## Source text
((

# Hoya wax plants



## MattySF (May 25, 2005)

Can anyone please tell me if these plant will root on backgrounds and climb?


----------



## rbrightstone (Apr 14, 2004)

No. They will not grow in frog tanks. They are far to wet.


----------



## Scott (Feb 17, 2004)

I've got a couple doing really well.

I'll have to tell them to die now.

s :?


----------



## StevenBonheim (Feb 22, 2004)

Haha! Ill tell mine the same  But seriously, it depends on the species and the conditions of you tank. I say go ahead and try.
Good luck!!


----------



## Ed Martin (Mar 25, 2004)

I have them growing in with my aurotaenia and vittatus enclosures and they are doing great, and the enclosures are quite moist. Both are planted in the coco panel backgrounds and have to be trimmed quite often. As others said, give them a try!
Ed


----------



## MattySF (May 25, 2005)

*got it*

Thanks for your replys guys. Higher maybe better than lower? Trailing instead of climbing?

))

## Extracted entries
((

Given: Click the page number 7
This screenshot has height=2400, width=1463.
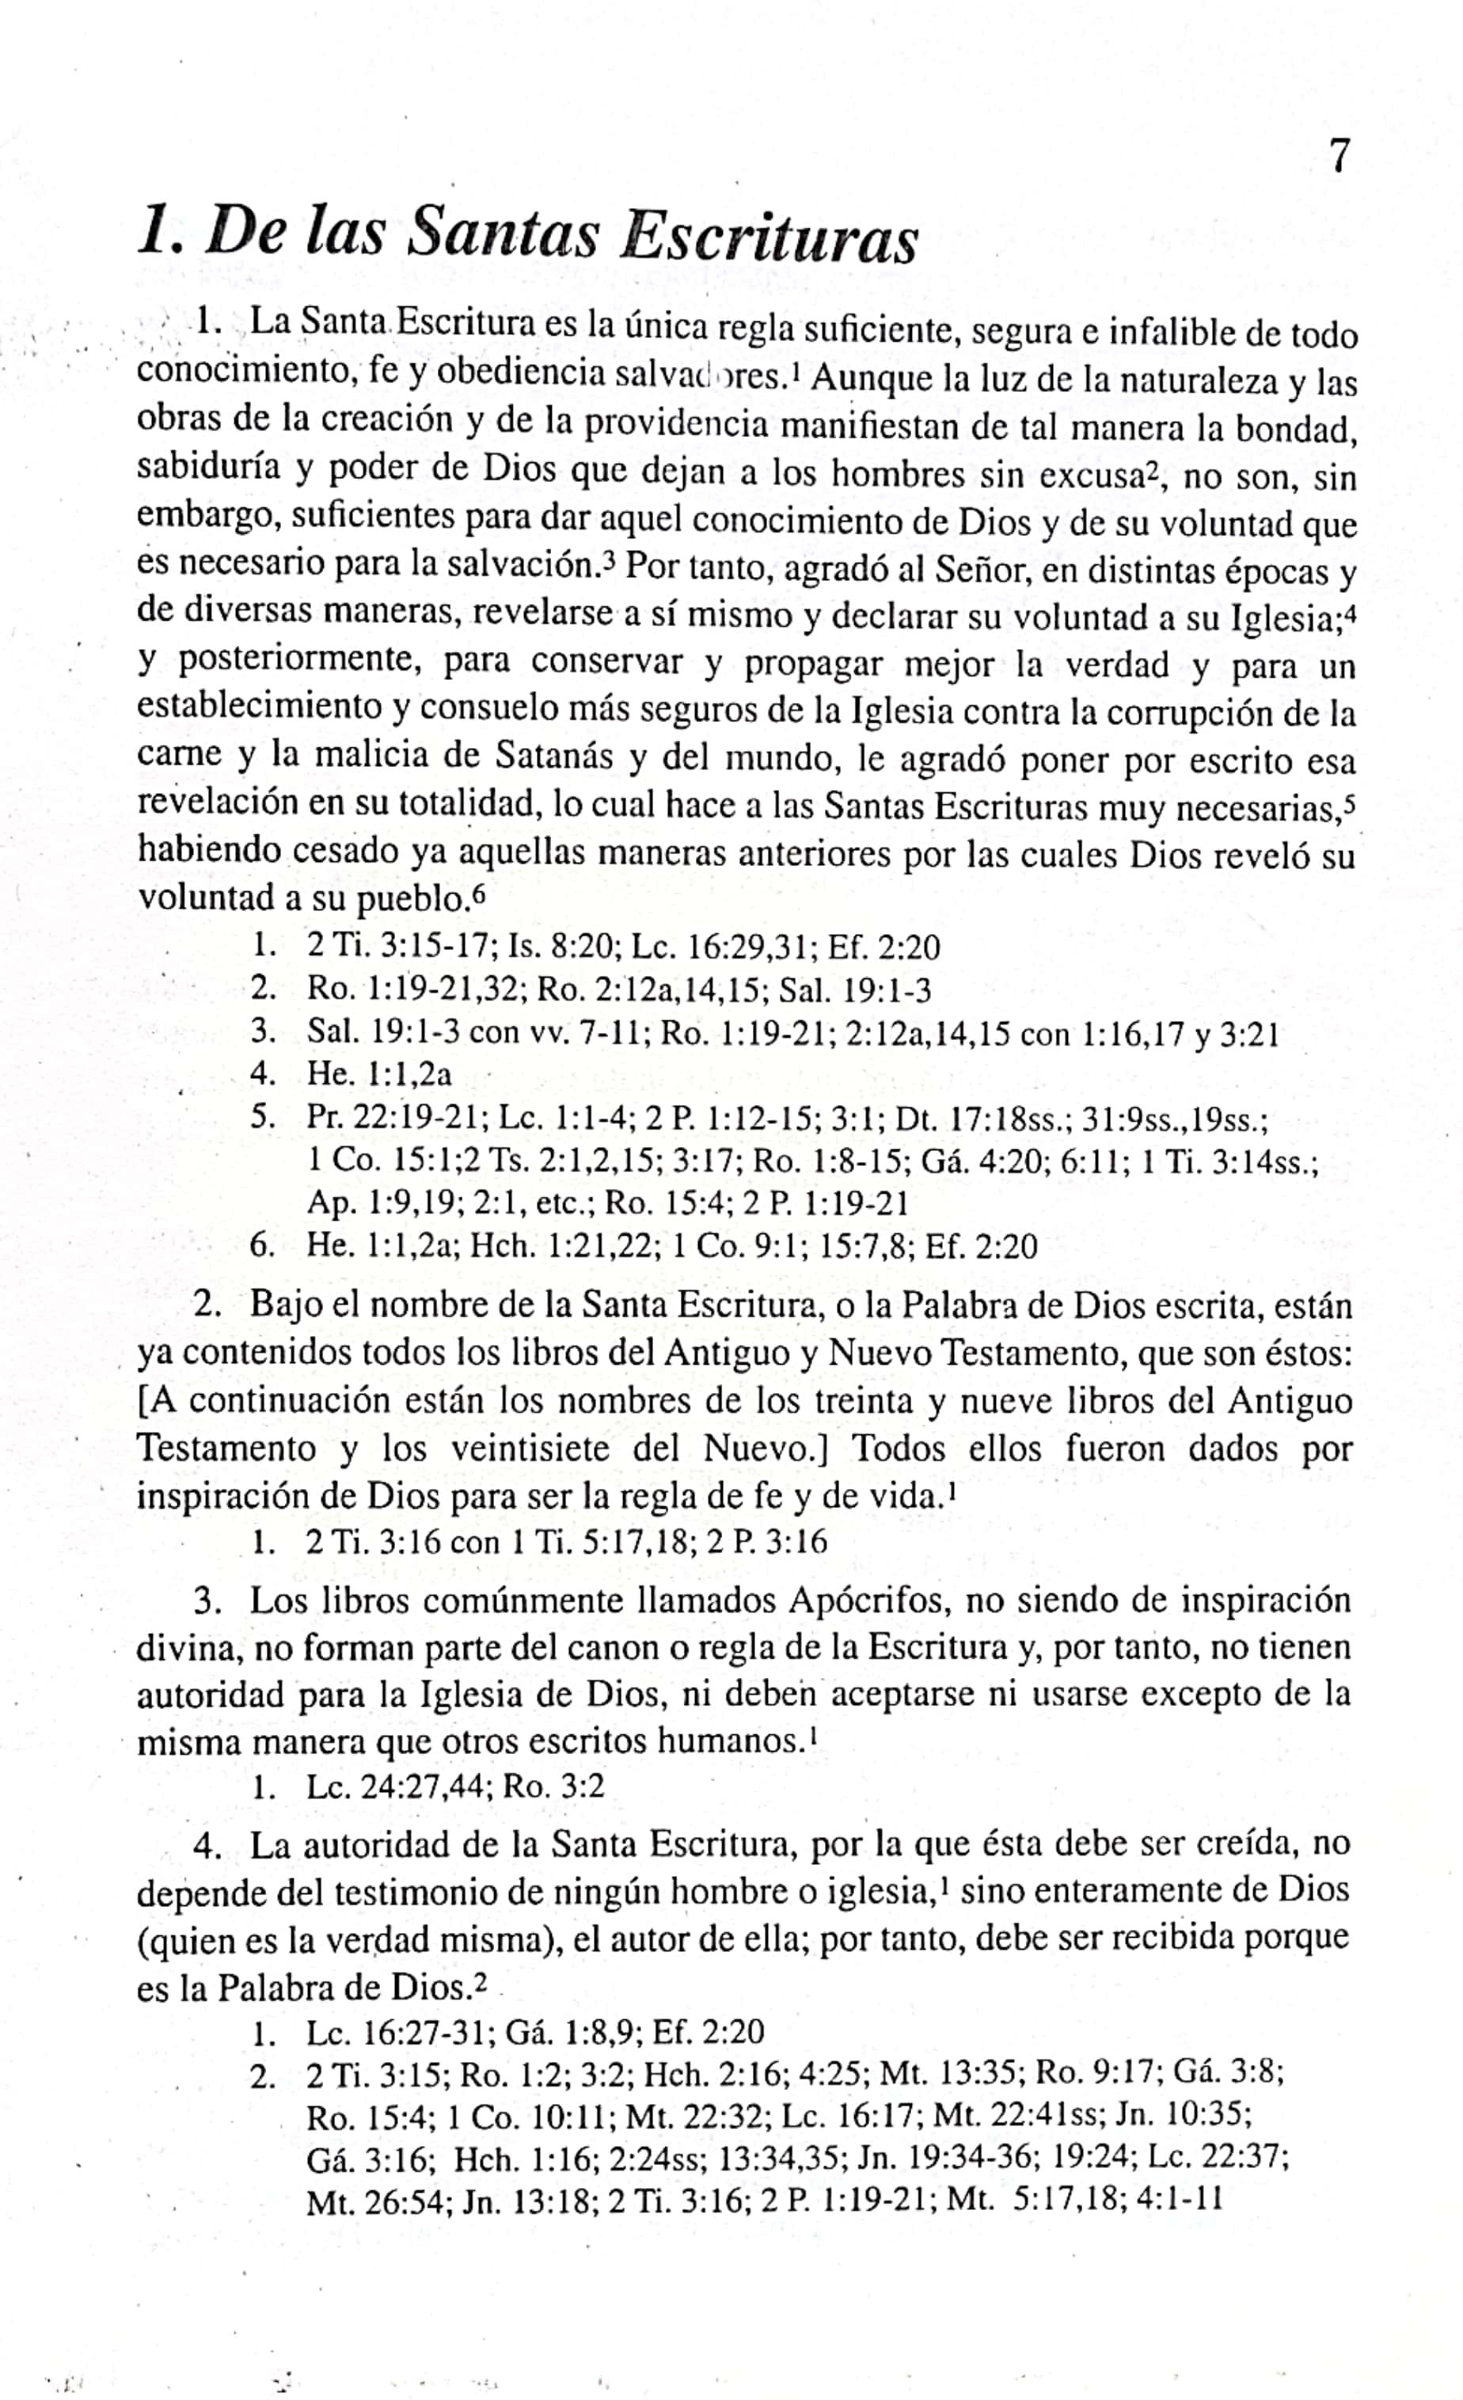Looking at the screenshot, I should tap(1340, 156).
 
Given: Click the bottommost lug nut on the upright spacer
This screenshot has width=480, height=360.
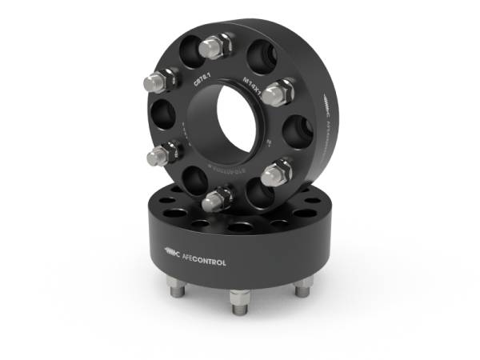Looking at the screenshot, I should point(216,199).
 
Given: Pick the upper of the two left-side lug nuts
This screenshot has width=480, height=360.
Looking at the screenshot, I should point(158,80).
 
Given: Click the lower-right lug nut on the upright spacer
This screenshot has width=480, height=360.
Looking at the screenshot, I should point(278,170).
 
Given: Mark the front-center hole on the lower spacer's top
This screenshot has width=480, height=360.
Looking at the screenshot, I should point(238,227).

))
((

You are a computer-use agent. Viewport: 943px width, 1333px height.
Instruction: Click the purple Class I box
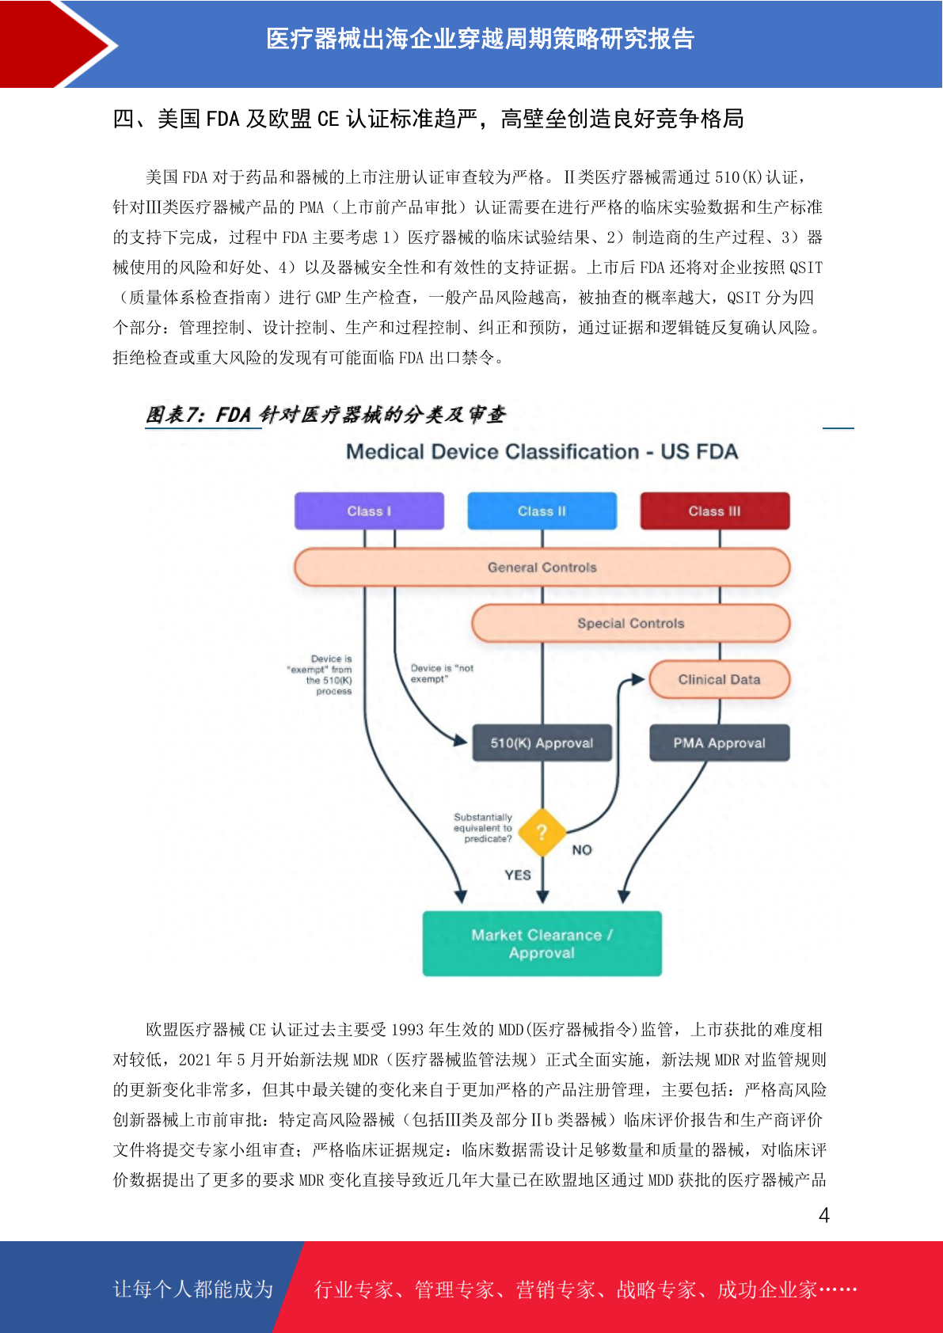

))

## Short task A
Answer these questions from the hoya thread, one per line:
(i) How many plants does Scott say are doing really well for him?
(ii) According to StevenBonheim, what two things does it depend on?
(iii) What does Ed Martin say the plants are planted in?
## Short task B
Rewrite the passage from the hoya thread, starting with "## StevenBonheim (Feb" and going on through "Good luck!!", with "species" replaced by "variety".

## Problem solution A
(i) A couple
(ii) The species and the conditions of the tank
(iii) The coco panel backgrounds

## Problem solution B
## StevenBonheim (Feb 22, 2004)

Haha! Ill tell mine the same  But seriously, it depends on the variety and the conditions of you tank. I say go ahead and try.
Good luck!!